Please pardon my levity, I don't see how to take death seriously. It seems absurd.
RAW
[06jan2007]
08jan2007
There are physical types in the espionage game that we call The Little Gray Manthe guy who walks through the hotel lobby, gets on the elevator with a crowd of people, [and] five minutes after you get off the elevator, you can't remember that they were there. Just like looking through a piece of clear window glass. They're just not there. If you're the person that stands in line at the market [and] the clerk keeps waiting on the person behind you, you know you're gonna be a good spy. Antonio Mendez, retired CIA operative, in Errol Morris's First Person ("The Little Gray Man")
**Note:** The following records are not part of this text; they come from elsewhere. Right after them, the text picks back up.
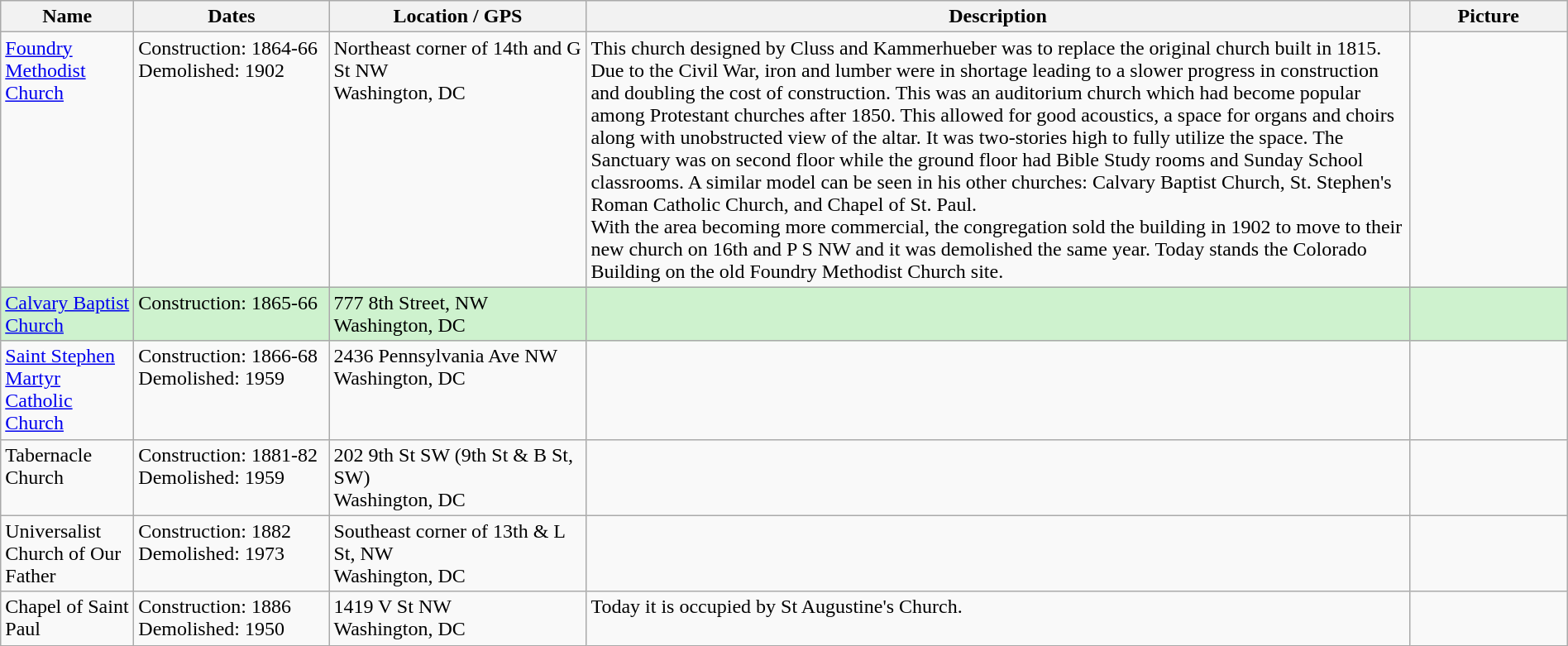
Dates [232, 17]
Name [68, 17]
Construction: 1882 Demolished: 1973 [232, 553]
Construction: 1864-66 Demolished: 1902 [232, 160]
Picture [1489, 17]
Foundry Methodist Church [68, 160]
1419 V St NW Washington, DC [458, 619]
Construction: 1881-82 Demolished: 1959 [232, 477]
2436 Pennsylvania Ave NW Washington, DC [458, 390]
Construction: 1866-68Demolished: 1959 [232, 390]
Tabernacle Church [68, 477]
Universalist Church of Our Father [68, 553]
Chapel of Saint Paul [68, 619]
Saint Stephen Martyr Catholic Church [68, 390]
Northeast corner of 14th and G St NW Washington, DC [458, 160]
Southeast corner of 13th & L St, NW Washington, DC [458, 553]
Calvary Baptist Church [68, 314]
Description [997, 17]
Today it is occupied by St Augustine's Church. [997, 619]
777 8th Street, NW Washington, DC [458, 314]
202 9th St SW (9th St & B St, SW) Washington, DC [458, 477]
Construction: 1886 Demolished: 1950 [232, 619]
Location / GPS [458, 17]
Construction: 1865-66 [232, 314]
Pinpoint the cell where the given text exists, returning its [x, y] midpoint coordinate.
I do believe. I just am not sure what it is that I believe. It is not as clear-cut as it once was. . . . I used to be able to draw a line and say, "That's good and that's bad." I can't draw that line any more. . . . My father told me years ago, "Moishe, life is a holem." A holem means a dream. "That which was, can never be again, and it's just as much a reality as the dream you dreamt the night before. It's of no consequence." I didn't know what the heck he meant. . . . But he really was a wise guy. [Laughs] Withdrawn! Make it "a wise man." A wise guy's an entirely different thing! Murray Richman, mob lawyer ("The Only Truth")
04jan2007
Har. Wagner and I are cartoons, as well as Cujo. (Not shown: the laptop Jack Diggle.)
02jan2007 Appropriate year-beginning phrase from Thomson
O melancholy Brothers, dark, dark, dark!